Only the lines from the one containing "The image size" to the end of the records belong in the answer; repeat them exactly and drop the pictures.

Exercise data Block Start

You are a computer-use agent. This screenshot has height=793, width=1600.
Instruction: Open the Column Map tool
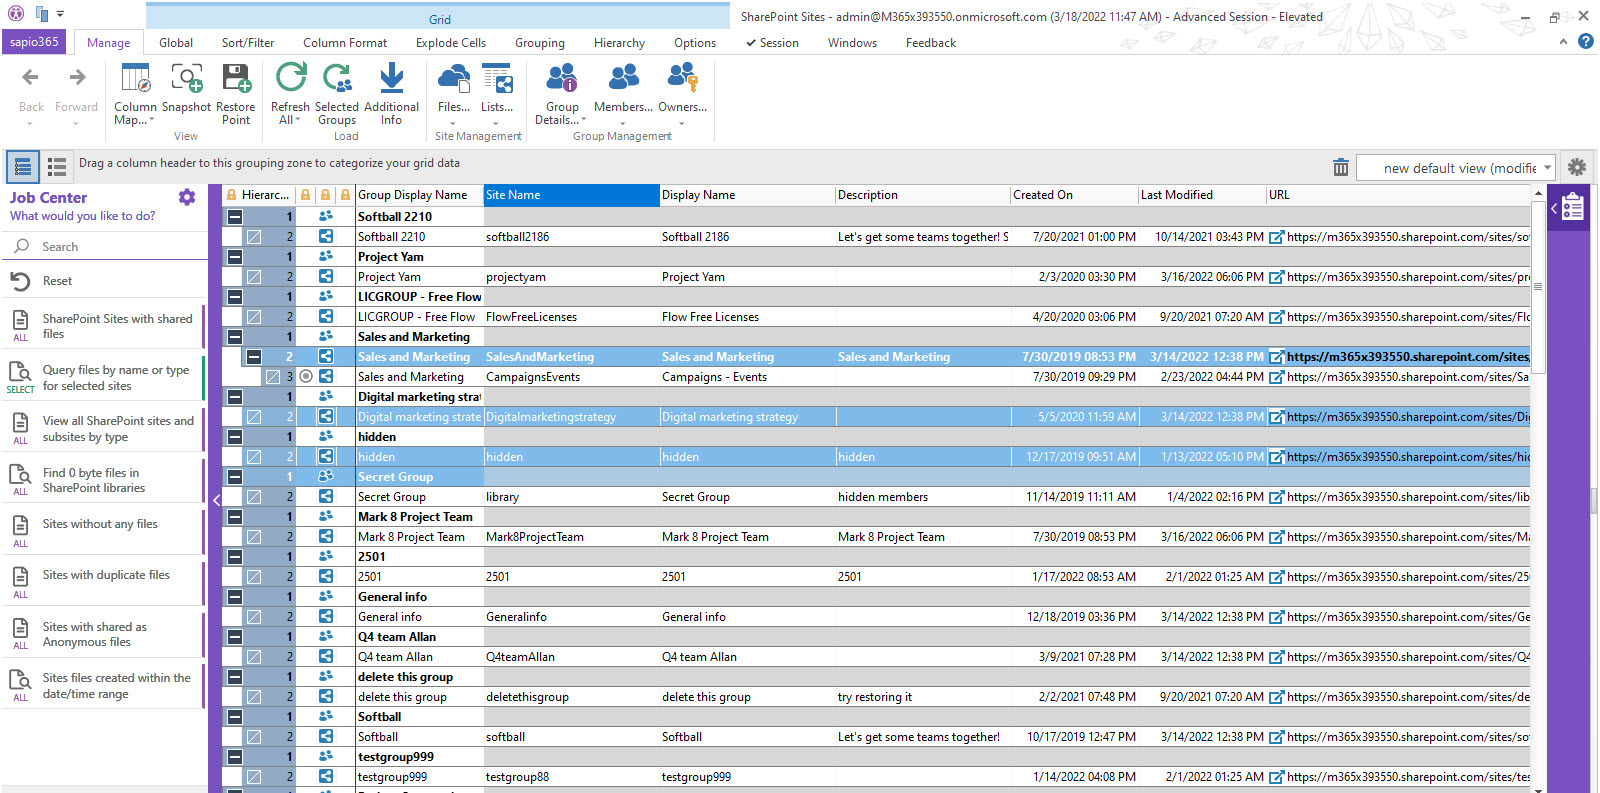click(135, 79)
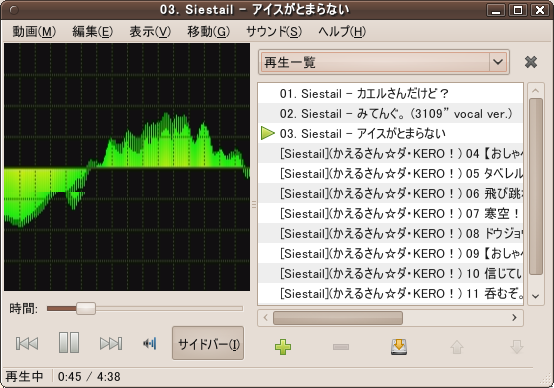Screen dimensions: 554x388
Task: Remove selected track with the minus icon
Action: click(x=341, y=347)
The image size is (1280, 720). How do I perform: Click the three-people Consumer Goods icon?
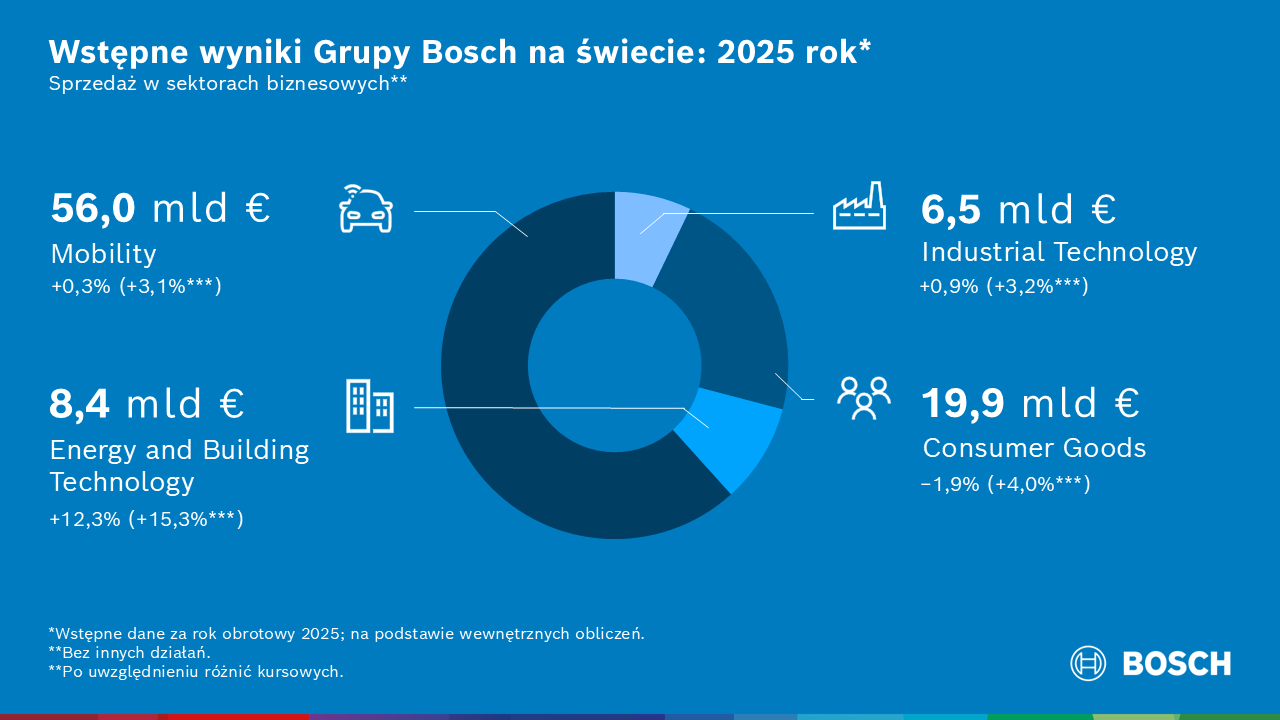[x=863, y=397]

Exercise data Block End

== Response ==
The image size is (1280, 720). How do I perform: Click the three-people Consumer Goods icon?
[x=863, y=397]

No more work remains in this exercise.